邪馬台国論争 | 歴史の裏

邪馬台国論争

  魏志倭人伝は本当の話か

 

 話は少し古くなるが、NHKのクローズアップ現代で「いったいどこに? 日本史の謎・邪馬台国」を放映していた(7月4日)。佐賀県の吉野ケ里遺跡から新しい石棺が出土したことに絡んでの番組だった。邪馬台国がどこにあったのかは江戸時代から続いている論争で、北九州説と近畿説が激しく争ってきた。私はまたかという感慨とともに、論争の根本が違うのではないかという疑問を感じた。

 

日本には資料がない

 邪馬台国の存在は中学時代に歴史の授業で教わった。当時は疑問を感じていなかったが、論争を聞いてから変な気持ちになった。邪馬台国について日本には資料がない。中国三国時代を綴った歴史書「三国志」の中の魏志に「倭人伝」が書かれている。実は魏書では「東夷伝倭人条」となっており、それを日本人が「倭人伝」と名付けた。
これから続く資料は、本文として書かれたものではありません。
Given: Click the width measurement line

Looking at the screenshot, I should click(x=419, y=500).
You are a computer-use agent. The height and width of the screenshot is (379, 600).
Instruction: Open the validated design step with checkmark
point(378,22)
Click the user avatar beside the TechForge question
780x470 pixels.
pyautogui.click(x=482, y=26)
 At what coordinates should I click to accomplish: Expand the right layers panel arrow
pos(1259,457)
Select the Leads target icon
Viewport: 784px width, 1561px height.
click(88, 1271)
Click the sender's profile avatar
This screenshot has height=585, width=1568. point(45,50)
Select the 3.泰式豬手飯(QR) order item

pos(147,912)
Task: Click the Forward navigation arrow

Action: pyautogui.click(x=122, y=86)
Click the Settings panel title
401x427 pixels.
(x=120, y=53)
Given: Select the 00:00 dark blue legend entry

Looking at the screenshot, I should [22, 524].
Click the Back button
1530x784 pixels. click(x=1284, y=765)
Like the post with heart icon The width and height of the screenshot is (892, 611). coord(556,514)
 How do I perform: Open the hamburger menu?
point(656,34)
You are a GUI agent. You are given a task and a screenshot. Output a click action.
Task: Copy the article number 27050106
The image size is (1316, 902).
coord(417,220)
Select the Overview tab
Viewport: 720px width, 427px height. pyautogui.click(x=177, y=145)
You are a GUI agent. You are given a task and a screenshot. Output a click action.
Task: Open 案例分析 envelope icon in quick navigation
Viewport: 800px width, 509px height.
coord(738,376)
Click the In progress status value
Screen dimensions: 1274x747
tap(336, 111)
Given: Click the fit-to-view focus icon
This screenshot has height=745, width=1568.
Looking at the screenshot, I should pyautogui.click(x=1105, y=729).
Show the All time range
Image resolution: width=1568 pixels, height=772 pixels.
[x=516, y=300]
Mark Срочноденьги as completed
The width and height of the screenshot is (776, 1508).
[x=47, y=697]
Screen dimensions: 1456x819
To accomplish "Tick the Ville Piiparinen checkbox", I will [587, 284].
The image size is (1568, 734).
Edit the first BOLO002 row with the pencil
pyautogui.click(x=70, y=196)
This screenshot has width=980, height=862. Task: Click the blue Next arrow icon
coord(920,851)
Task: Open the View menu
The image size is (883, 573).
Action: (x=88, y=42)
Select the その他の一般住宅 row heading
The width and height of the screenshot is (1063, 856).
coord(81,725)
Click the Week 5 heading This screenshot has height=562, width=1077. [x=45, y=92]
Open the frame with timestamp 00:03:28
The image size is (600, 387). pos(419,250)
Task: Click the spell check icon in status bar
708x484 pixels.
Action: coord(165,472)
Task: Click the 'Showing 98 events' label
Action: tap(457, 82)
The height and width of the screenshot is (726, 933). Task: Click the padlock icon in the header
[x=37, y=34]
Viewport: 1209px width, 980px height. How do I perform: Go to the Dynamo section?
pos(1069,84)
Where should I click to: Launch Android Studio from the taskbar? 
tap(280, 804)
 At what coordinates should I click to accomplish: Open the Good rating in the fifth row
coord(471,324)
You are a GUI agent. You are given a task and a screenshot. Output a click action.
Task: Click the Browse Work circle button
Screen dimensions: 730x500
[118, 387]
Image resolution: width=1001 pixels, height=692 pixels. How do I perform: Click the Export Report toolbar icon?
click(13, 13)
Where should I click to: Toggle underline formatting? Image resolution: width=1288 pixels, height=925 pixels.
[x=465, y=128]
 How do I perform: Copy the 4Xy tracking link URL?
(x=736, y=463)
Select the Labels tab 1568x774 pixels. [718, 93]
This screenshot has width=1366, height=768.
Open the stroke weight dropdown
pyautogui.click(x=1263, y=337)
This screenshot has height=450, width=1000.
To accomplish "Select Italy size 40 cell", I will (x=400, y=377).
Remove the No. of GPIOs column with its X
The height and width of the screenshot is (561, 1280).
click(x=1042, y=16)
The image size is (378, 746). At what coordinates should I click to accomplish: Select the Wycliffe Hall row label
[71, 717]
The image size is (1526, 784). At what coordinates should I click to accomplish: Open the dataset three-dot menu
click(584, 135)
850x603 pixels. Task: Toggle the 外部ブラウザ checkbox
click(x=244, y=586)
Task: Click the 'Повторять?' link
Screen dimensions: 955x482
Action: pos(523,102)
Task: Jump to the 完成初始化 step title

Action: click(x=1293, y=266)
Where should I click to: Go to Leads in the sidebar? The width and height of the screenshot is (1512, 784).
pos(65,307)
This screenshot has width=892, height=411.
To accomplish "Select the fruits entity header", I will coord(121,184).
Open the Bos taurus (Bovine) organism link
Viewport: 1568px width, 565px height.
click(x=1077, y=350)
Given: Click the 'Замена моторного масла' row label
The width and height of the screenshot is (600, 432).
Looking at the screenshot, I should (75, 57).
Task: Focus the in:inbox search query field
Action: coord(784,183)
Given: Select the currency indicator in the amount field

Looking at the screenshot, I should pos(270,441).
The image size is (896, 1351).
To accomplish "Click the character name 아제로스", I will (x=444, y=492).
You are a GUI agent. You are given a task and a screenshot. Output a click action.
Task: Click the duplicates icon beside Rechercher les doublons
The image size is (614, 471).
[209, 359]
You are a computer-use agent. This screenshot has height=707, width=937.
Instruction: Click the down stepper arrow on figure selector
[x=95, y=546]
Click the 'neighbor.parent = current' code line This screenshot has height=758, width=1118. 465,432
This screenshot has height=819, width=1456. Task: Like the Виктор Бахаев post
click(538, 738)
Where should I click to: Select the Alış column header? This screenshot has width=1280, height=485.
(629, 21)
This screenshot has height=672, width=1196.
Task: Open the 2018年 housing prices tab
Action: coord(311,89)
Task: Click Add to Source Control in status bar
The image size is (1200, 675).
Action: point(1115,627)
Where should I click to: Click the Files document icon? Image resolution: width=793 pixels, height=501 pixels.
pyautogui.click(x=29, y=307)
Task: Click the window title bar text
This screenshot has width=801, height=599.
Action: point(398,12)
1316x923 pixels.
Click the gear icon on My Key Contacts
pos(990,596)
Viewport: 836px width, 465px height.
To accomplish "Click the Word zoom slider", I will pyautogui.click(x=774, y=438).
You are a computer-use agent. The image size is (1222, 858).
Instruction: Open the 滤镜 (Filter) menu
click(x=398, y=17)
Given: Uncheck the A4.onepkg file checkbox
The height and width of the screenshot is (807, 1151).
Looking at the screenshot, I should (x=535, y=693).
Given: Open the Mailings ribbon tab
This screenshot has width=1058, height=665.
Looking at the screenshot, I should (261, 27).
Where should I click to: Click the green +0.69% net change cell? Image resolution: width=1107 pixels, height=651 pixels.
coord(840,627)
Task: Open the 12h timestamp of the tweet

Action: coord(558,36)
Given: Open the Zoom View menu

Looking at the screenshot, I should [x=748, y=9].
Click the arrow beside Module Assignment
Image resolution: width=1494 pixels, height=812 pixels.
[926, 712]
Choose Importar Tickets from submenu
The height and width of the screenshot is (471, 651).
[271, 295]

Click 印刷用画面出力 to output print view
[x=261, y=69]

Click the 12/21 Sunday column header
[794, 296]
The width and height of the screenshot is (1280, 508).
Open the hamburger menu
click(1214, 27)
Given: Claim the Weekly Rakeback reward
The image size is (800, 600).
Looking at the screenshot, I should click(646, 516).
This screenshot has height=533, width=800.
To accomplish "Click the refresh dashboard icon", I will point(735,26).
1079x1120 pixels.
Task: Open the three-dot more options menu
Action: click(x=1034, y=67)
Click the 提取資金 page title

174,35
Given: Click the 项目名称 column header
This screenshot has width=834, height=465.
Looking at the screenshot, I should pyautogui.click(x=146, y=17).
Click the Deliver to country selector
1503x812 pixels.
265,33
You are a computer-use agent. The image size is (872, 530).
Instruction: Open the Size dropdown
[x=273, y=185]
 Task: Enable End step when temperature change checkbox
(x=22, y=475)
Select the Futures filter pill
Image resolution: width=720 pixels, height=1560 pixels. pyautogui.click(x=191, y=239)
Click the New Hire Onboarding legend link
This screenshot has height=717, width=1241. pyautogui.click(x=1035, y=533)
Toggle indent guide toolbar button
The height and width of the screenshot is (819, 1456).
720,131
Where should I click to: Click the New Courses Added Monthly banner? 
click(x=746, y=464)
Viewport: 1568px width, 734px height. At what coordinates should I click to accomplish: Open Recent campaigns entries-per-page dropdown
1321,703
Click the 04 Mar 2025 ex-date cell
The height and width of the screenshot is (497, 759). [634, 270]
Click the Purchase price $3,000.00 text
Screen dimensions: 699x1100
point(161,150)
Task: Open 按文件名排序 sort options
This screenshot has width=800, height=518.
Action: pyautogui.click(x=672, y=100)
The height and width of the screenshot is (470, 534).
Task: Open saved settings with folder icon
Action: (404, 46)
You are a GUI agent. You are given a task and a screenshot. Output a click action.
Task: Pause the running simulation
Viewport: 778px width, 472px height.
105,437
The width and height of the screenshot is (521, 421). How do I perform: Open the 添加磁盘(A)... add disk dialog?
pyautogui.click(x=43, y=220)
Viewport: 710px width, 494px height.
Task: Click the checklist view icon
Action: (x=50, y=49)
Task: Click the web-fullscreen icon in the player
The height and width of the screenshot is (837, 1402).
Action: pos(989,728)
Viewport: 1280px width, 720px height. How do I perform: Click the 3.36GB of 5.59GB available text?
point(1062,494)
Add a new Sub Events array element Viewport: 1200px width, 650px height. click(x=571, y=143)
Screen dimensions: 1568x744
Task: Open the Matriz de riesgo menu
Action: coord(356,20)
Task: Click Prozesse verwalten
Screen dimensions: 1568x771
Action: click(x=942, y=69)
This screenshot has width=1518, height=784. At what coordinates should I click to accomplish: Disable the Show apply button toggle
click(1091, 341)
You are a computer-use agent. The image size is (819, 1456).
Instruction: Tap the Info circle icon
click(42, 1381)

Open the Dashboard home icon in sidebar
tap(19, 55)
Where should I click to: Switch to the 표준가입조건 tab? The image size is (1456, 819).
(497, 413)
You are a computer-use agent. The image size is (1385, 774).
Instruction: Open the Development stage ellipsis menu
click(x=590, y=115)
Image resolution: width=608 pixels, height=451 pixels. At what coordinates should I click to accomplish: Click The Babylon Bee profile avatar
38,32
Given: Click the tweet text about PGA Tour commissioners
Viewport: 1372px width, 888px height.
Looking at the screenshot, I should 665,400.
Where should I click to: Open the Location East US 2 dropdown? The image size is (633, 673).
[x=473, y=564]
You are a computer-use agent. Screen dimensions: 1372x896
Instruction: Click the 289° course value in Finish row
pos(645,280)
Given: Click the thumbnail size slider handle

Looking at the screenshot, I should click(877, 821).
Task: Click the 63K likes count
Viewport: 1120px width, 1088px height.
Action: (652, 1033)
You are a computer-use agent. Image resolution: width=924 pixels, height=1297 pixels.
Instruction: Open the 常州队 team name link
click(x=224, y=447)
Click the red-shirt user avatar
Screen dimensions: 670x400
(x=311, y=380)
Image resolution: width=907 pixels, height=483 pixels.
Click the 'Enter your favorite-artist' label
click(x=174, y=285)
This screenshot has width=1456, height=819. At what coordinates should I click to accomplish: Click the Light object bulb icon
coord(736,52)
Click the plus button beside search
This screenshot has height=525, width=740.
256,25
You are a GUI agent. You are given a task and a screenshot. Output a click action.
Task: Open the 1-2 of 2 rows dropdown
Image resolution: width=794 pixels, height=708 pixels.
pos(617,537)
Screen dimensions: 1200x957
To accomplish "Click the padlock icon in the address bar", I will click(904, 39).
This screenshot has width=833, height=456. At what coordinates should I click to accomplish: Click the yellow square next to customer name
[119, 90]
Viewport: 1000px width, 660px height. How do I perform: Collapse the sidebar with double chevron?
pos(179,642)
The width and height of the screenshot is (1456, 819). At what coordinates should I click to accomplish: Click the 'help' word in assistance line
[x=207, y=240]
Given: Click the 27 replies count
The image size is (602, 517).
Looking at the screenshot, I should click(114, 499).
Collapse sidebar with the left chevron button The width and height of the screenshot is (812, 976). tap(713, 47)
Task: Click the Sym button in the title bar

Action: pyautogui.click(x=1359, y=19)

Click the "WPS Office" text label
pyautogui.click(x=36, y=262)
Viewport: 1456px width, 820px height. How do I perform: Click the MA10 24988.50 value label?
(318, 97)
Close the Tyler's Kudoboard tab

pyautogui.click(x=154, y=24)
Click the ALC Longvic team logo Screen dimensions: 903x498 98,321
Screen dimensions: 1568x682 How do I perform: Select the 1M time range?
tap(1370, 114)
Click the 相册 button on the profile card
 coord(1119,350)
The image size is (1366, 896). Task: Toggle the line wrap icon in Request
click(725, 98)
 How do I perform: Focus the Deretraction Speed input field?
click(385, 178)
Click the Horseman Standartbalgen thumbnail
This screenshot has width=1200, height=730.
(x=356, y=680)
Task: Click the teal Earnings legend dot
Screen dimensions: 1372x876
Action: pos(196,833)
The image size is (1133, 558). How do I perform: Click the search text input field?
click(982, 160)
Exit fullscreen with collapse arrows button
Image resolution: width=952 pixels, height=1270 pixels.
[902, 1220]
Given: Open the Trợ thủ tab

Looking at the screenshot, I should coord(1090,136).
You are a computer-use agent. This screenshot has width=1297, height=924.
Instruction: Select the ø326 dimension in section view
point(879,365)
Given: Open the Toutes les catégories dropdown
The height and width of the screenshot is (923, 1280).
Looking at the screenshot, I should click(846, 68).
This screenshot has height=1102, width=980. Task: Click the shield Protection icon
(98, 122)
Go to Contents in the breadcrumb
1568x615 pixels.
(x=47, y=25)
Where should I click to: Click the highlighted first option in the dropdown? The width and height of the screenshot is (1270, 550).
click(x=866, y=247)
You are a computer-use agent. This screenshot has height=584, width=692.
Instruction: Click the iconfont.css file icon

それによると、2~3世紀、日本には約30の国からなる「邪馬台国」という国があり、その女王は「卑弥呼」と呼ばれていたという。古くから「大和国」の音訳として知られていたが、江戸時代の新井白石が中国語の音読から「やまたいこく」の読み方が定着したとされる。

 

伝聞で作られた倭人伝

 魏志を含む「三国志」は中国で3世紀ごろに陳寿という人が編纂した歴史書。内容の詳しいことは省くが、倭人伝には日本への行き方が書いてある。しかし、その通りに進むと太平洋の南方へ行ってしまう。だから、邪馬台国がどこにあるかの論争では、九州説も近畿説も方向か道程の距離かどちらかをごまかさないと行き着かない。それは当たり前のことだ。陳寿は日本を訪れたことはなく、人から聞いたものを編纂したのである。事実ではなく伝聞なのに、それを事実として論争すること自体無意味なのだ。

 太平洋戦争前、私たちは古事記や日本書紀を事実だとして学ばされてきたが、戦後は大和朝廷による作り話で事実ではないと教わった。しかし、最近では記紀の資料性が見直されている。日本最初の歴史書である記紀を事実でないという歴史家たちが、伝聞を基に編纂した魏志倭人伝を事実だとして論争する滑稽さは噴飯物である。本来、「邪馬台国はあったのか、なかったのか」「卑弥呼はいたのか、魏志の創作なのか」を議論すべきなのに、その場所を論争するなんて日本の歴史学者はアホばかりの集まりか。

 

「中朝」思想の産物

 日本は中国を手本として国づくりをしており、政治理念の根本として儒教をあがめてきた歴史から、中国を「中朝」とあがめ、日本は辺鄙な国として程度が低いと卑下してきた文化がある。そろそろ脱却してはどうだろう。